Collected data

----

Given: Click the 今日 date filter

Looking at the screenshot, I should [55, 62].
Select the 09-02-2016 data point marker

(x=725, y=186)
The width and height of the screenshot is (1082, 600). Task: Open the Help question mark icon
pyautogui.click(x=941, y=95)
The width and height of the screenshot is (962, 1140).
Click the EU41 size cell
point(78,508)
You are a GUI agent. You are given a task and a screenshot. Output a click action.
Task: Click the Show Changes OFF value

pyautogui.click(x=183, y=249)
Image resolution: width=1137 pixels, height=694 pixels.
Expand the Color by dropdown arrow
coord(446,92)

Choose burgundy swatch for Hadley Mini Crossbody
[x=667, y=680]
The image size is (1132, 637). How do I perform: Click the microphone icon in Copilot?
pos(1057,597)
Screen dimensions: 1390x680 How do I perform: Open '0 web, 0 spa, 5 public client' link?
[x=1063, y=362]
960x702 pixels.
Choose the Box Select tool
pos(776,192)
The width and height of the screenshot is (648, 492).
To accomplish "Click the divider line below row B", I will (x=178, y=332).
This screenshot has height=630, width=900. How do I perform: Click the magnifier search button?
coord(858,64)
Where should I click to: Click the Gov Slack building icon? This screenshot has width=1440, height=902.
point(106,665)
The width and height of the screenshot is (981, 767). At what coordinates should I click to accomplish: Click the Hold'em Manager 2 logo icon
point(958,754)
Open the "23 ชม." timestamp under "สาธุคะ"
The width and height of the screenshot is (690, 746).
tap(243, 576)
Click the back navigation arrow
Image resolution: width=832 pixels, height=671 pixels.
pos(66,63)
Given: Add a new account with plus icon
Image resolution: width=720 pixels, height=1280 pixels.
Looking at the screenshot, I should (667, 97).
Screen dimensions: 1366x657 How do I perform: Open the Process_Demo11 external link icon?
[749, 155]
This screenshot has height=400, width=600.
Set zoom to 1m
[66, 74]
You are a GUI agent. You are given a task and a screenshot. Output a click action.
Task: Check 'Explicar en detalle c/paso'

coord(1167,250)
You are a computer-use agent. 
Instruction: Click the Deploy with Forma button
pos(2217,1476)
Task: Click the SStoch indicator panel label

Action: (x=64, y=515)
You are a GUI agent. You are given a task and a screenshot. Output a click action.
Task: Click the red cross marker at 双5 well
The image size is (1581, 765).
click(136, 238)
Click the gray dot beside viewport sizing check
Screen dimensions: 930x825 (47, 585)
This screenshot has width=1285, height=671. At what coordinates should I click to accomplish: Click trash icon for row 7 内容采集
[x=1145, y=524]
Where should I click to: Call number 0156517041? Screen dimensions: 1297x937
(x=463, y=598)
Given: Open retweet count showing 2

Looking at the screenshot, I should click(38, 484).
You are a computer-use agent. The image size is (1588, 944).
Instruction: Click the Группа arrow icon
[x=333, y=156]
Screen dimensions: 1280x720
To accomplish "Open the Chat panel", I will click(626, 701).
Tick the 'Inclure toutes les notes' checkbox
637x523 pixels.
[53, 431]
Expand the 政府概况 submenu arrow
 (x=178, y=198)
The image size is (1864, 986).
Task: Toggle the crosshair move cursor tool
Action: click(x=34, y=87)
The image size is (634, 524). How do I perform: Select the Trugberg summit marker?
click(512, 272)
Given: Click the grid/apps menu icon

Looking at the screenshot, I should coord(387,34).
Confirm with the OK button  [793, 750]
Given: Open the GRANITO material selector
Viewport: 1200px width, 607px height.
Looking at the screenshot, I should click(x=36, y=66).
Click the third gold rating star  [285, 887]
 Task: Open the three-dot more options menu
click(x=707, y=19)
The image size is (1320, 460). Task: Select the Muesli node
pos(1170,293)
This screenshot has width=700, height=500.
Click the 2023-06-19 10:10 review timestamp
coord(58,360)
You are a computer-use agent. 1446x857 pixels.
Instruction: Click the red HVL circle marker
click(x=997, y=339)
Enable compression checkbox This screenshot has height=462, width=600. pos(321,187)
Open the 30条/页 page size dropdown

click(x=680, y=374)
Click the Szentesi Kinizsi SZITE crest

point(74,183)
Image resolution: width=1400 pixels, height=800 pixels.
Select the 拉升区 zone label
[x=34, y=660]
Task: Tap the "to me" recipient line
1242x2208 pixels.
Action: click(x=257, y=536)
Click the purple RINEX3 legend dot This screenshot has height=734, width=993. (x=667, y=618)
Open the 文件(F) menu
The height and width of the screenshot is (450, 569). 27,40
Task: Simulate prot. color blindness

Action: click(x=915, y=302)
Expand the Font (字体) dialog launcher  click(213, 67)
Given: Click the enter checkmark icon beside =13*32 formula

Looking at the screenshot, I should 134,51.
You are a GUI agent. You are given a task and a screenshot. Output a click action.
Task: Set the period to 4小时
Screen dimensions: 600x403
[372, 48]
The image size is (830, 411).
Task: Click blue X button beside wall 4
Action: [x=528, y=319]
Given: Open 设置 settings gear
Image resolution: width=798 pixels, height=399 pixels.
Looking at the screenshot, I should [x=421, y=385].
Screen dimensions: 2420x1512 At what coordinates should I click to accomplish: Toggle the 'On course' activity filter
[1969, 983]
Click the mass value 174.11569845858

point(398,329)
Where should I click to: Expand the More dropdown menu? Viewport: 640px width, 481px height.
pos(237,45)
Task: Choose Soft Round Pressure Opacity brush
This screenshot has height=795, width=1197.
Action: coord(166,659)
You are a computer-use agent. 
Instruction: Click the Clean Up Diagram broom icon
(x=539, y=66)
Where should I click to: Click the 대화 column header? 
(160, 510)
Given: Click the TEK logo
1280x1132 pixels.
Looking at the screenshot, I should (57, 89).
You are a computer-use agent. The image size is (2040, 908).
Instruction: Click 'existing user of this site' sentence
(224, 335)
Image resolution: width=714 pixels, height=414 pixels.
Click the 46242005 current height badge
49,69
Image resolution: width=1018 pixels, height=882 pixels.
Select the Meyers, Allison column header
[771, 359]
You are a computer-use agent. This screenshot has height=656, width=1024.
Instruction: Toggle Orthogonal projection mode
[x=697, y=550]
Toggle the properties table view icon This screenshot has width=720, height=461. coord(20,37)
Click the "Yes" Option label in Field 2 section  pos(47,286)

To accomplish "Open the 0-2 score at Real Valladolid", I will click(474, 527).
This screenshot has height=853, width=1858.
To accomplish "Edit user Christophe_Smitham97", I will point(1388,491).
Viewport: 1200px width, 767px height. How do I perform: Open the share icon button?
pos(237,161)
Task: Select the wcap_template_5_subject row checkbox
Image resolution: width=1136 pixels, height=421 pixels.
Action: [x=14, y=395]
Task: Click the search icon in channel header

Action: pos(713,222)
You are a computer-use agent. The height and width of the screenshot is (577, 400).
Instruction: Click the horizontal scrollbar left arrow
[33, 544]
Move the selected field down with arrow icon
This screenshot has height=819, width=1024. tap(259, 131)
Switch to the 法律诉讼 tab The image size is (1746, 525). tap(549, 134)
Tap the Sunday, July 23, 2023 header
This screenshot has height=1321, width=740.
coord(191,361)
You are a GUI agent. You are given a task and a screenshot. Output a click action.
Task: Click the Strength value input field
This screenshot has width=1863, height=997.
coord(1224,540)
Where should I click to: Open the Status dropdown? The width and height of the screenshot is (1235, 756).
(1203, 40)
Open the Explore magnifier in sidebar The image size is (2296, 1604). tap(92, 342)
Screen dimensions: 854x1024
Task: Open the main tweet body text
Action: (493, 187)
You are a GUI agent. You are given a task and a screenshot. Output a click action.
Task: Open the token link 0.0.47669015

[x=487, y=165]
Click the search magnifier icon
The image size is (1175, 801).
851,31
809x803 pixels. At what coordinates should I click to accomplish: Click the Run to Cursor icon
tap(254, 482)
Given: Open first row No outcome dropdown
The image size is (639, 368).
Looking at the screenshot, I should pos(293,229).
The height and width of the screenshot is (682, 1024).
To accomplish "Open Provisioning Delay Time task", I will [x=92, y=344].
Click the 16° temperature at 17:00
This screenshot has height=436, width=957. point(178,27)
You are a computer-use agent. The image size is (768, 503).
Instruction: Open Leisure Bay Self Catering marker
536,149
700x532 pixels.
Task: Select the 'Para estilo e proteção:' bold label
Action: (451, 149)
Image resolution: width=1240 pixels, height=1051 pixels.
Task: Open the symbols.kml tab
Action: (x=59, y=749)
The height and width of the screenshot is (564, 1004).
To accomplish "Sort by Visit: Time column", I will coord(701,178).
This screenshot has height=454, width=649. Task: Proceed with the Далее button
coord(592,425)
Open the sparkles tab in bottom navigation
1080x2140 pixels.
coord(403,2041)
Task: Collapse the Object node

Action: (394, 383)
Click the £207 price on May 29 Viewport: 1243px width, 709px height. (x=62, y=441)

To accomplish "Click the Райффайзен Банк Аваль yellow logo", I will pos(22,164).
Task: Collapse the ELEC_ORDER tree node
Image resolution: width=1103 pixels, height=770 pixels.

----

## About this task
Each line in the records above with "checkbox" must be returned.

## Response area
Tick the 'Inclure toutes les notes' checkbox
Enable compression checkbox This screenshot has height=462, width=600. pos(321,187)
Task: Select the wcap_template_5_subject row checkbox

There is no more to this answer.